◆ **WHAT IS NEEDED**
Rewrite the data below, substituting "Command" for every "Instruction" and keeping everything else the same.

◆ **MATERIAL TO PROCESS**
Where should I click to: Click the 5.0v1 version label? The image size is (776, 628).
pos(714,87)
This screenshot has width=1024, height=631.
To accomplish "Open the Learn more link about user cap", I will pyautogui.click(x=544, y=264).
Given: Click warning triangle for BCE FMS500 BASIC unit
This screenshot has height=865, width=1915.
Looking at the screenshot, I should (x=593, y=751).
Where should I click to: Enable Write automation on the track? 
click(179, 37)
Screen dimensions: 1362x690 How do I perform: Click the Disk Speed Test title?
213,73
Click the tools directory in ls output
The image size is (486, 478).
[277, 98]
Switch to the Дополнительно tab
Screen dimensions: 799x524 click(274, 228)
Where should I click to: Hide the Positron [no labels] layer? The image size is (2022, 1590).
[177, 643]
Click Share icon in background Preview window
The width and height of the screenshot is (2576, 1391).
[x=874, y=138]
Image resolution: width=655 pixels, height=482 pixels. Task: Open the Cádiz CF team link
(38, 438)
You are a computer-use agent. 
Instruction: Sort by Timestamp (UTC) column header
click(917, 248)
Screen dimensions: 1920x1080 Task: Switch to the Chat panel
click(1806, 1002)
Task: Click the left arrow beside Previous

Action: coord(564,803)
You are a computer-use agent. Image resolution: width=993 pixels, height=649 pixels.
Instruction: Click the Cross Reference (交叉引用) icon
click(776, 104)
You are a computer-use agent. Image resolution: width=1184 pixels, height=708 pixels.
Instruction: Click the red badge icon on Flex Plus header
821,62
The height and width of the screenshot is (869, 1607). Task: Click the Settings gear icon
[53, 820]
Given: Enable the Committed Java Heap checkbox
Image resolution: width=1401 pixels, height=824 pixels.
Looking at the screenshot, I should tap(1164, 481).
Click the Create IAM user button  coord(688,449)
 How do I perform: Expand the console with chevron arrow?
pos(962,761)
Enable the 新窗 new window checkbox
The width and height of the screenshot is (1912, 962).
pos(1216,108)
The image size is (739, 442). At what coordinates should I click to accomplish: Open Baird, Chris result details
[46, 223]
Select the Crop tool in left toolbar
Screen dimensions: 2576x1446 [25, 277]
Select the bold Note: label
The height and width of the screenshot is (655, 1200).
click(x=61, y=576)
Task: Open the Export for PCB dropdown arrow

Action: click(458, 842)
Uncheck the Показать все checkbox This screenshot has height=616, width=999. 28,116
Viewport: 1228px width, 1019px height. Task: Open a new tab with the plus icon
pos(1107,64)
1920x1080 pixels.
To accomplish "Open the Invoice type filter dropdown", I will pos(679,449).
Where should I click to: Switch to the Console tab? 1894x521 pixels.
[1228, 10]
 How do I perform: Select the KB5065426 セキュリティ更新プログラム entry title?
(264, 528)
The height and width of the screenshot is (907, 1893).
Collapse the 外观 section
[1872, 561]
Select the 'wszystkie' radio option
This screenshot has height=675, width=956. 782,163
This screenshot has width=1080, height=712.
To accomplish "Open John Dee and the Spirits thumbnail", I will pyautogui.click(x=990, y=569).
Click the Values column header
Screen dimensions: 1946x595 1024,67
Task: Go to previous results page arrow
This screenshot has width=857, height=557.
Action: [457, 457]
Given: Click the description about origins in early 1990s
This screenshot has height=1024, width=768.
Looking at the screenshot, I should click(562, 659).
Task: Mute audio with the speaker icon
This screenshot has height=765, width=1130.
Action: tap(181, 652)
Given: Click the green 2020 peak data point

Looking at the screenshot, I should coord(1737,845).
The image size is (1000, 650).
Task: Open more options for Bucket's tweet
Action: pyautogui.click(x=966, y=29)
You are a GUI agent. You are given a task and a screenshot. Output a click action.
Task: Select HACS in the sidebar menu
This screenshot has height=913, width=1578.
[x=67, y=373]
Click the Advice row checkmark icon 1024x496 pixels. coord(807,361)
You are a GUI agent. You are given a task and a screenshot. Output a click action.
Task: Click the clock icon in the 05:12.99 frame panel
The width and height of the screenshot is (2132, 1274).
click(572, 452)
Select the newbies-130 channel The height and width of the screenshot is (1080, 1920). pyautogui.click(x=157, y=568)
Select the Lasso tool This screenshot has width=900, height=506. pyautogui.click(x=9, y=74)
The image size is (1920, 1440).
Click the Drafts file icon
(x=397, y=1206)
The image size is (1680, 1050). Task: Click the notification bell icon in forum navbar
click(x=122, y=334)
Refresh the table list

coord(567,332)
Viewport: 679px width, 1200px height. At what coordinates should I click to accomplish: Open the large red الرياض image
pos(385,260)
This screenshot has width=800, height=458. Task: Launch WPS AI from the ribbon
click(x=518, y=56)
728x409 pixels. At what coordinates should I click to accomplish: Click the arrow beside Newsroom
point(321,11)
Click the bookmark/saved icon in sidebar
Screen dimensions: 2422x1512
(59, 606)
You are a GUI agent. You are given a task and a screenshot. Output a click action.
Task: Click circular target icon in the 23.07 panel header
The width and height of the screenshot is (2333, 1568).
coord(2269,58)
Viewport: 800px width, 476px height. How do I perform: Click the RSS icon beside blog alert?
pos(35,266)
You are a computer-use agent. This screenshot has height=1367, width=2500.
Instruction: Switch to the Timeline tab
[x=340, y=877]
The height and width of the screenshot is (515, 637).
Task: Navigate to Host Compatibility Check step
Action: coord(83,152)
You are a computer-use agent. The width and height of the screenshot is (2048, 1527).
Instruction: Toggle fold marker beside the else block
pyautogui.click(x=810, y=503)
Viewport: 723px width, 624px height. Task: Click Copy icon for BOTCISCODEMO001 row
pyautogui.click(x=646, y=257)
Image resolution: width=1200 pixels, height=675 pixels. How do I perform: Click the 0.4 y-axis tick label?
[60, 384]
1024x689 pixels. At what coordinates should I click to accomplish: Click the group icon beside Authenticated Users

◆ **SOLUTION FOR THIS PROBLEM**
Where should I click to: Click the 5.0v1 version label? The image size is (776, 628).
pos(714,87)
This screenshot has width=1024, height=631.
To accomplish "Open the Learn more link about user cap", I will pyautogui.click(x=544, y=264).
Given: Click warning triangle for BCE FMS500 BASIC unit
This screenshot has height=865, width=1915.
Looking at the screenshot, I should (x=593, y=751).
Where should I click to: Enable Write automation on the track? 
click(179, 37)
Screen dimensions: 1362x690 How do I perform: Click the Disk Speed Test title?
213,73
Click the tools directory in ls output
The image size is (486, 478).
[277, 98]
Switch to the Дополнительно tab
Screen dimensions: 799x524 click(274, 228)
Where should I click to: Hide the Positron [no labels] layer? The image size is (2022, 1590).
[177, 643]
Click Share icon in background Preview window
The width and height of the screenshot is (2576, 1391).
[x=874, y=138]
Image resolution: width=655 pixels, height=482 pixels. Task: Open the Cádiz CF team link
(38, 438)
You are a computer-use agent. 
Command: Sort by Timestamp (UTC) column header
click(917, 248)
Screen dimensions: 1920x1080 Task: Switch to the Chat panel
click(1806, 1002)
Task: Click the left arrow beside Previous

Action: coord(564,803)
You are a computer-use agent. Image resolution: width=993 pixels, height=649 pixels.
Command: Click the Cross Reference (交叉引用) icon
click(776, 104)
You are a computer-use agent. Image resolution: width=1184 pixels, height=708 pixels.
Command: Click the red badge icon on Flex Plus header
821,62
The height and width of the screenshot is (869, 1607). Task: Click the Settings gear icon
[53, 820]
Given: Enable the Committed Java Heap checkbox
Image resolution: width=1401 pixels, height=824 pixels.
Looking at the screenshot, I should tap(1164, 481).
Click the Create IAM user button  coord(688,449)
 How do I perform: Expand the console with chevron arrow?
pos(962,761)
Enable the 新窗 new window checkbox
The width and height of the screenshot is (1912, 962).
pos(1216,108)
The image size is (739, 442). At what coordinates should I click to accomplish: Open Baird, Chris result details
[46, 223]
Select the Crop tool in left toolbar
Screen dimensions: 2576x1446 [25, 277]
Select the bold Note: label
The height and width of the screenshot is (655, 1200).
click(x=61, y=576)
Task: Open the Export for PCB dropdown arrow

Action: click(458, 842)
Uncheck the Показать все checkbox This screenshot has height=616, width=999. 28,116
Viewport: 1228px width, 1019px height. Task: Open a new tab with the plus icon
pos(1107,64)
1920x1080 pixels.
To accomplish "Open the Invoice type filter dropdown", I will pos(679,449).
Where should I click to: Switch to the Console tab? 1894x521 pixels.
[1228, 10]
 How do I perform: Select the KB5065426 セキュリティ更新プログラム entry title?
(264, 528)
The height and width of the screenshot is (907, 1893).
Collapse the 外观 section
[1872, 561]
Select the 'wszystkie' radio option
This screenshot has height=675, width=956. 782,163
This screenshot has width=1080, height=712.
To accomplish "Open John Dee and the Spirits thumbnail", I will pyautogui.click(x=990, y=569).
Click the Values column header
Screen dimensions: 1946x595 1024,67
Task: Go to previous results page arrow
This screenshot has width=857, height=557.
Action: [457, 457]
Given: Click the description about origins in early 1990s
This screenshot has height=1024, width=768.
Looking at the screenshot, I should click(562, 659).
Task: Mute audio with the speaker icon
This screenshot has height=765, width=1130.
Action: tap(181, 652)
Given: Click the green 2020 peak data point

Looking at the screenshot, I should coord(1737,845).
The image size is (1000, 650).
Task: Open more options for Bucket's tweet
Action: pyautogui.click(x=966, y=29)
You are a GUI agent. You are given a task and a screenshot. Output a click action.
Task: Select HACS in the sidebar menu
This screenshot has height=913, width=1578.
[x=67, y=373]
Click the Advice row checkmark icon 1024x496 pixels. coord(807,361)
You are a GUI agent. You are given a task and a screenshot. Output a click action.
Task: Click the clock icon in the 05:12.99 frame panel
The width and height of the screenshot is (2132, 1274).
click(572, 452)
Select the newbies-130 channel The height and width of the screenshot is (1080, 1920). pyautogui.click(x=157, y=568)
Select the Lasso tool This screenshot has width=900, height=506. pyautogui.click(x=9, y=74)
The image size is (1920, 1440).
Click the Drafts file icon
(x=397, y=1206)
The image size is (1680, 1050). Task: Click the notification bell icon in forum navbar
click(x=122, y=334)
Refresh the table list

coord(567,332)
Viewport: 679px width, 1200px height. At what coordinates should I click to accomplish: Open the large red الرياض image
pos(385,260)
This screenshot has width=800, height=458. Task: Launch WPS AI from the ribbon
click(x=518, y=56)
728x409 pixels. At what coordinates should I click to accomplish: Click the arrow beside Newsroom
point(321,11)
Click the bookmark/saved icon in sidebar
Screen dimensions: 2422x1512
(59, 606)
You are a GUI agent. You are given a task and a screenshot. Output a click action.
Task: Click circular target icon in the 23.07 panel header
The width and height of the screenshot is (2333, 1568).
coord(2269,58)
Viewport: 800px width, 476px height. How do I perform: Click the RSS icon beside blog alert?
pos(35,266)
You are a computer-use agent. This screenshot has height=1367, width=2500.
Command: Switch to the Timeline tab
[x=340, y=877]
The height and width of the screenshot is (515, 637).
Task: Navigate to Host Compatibility Check step
Action: coord(83,152)
You are a computer-use agent. The width and height of the screenshot is (2048, 1527).
Command: Toggle fold marker beside the else block
pyautogui.click(x=810, y=503)
Viewport: 723px width, 624px height. Task: Click Copy icon for BOTCISCODEMO001 row
pyautogui.click(x=646, y=257)
Image resolution: width=1200 pixels, height=675 pixels. How do I perform: Click the 0.4 y-axis tick label?
[60, 384]
1024x689 pixels. At what coordinates should I click to accomplish: Click the group icon beside Authenticated Users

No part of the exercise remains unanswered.